I was a seller of packaged goods. A snake-oil salesman. A man who sold people products that they didn’t need.
But, I wasn’t like that always. In my college years, I was what you can call ‘a concerned citizen’. I, like so many others, believed in a better tomorrow for all Indians. I had dreams that I would make a difference. Those poems of my youth were lost somewhere when I set out on the quest to earn my daily bread.
One fine day, as I was partaking of my daily dose of TV, an orphan boy from Kashmir called out to me from the TV screen. He looked at me and said “Are you only going to visit me on 2 minute specials on news channels”? “Will you continue to switch the channel even before this impassioned report is over”? “Am I ignored because I’m not economically viable”? “I’m not saying that I want you to revel in my misery, but, can’t you at least spare a thought”.

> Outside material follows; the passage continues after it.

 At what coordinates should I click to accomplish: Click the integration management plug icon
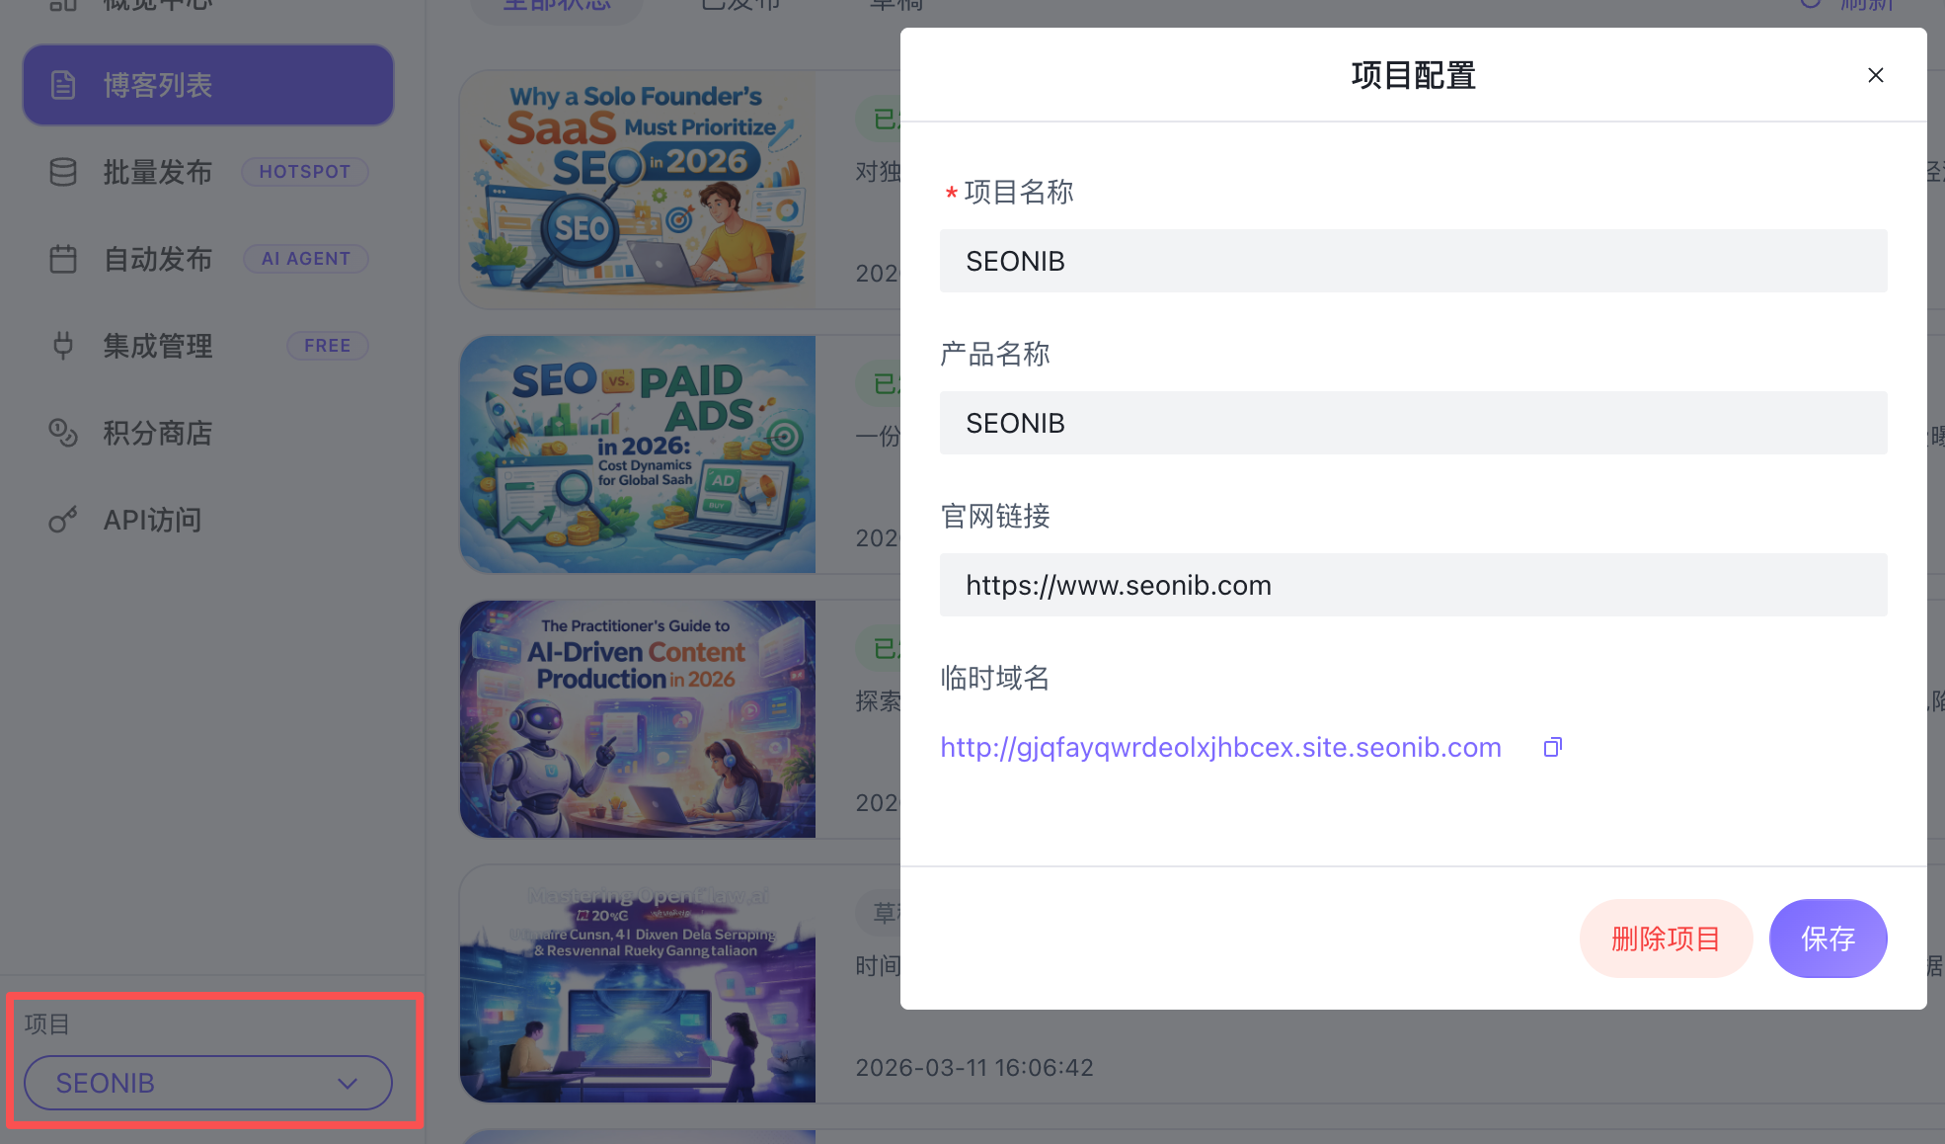pos(63,346)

I brushed him aside like a breadcrumb. Laughing to myself, thinking, who wants to see cinema about the downtrodden? The ‘Other India’ is squeezed out of film. Packaged love brings happy smiles, and sells more popcorn. Reality is acceptable only if brought to you in a pop song instead of on the blow of a hammer. My days in the real world had given me the experience that the foolish idealism of my youth had bowed down to the taste of today.
But, that orphan boy just wouldn’t go away. Every time I’d switch on the TV, I’d see his face lurking in the shadows of the Cola and Chips ads, standing next to my favourite item girl, staring at me with those lost eyes.
I began to go back down the path I came. Like Hansel and Gretel, I searched for the crumbs of idealism that I’d dropped along the way. I went for a drive down the road that I’d forgotten and saw the teeming millions living just a 100 kms away from my urban abode. The great unwashed, the huddled masses, the people that are being swept under the shining carpet of new-India.
I spent eight months traveling and searching, till my search led me back to my own doorstep, where I found Sikandar sitting patiently. He spoke from inside me and said “Tell them my story, but tell it in a way that keeps them interested in me. Make them feel me in their guts and their hearts. I’m unloved, make them love me.”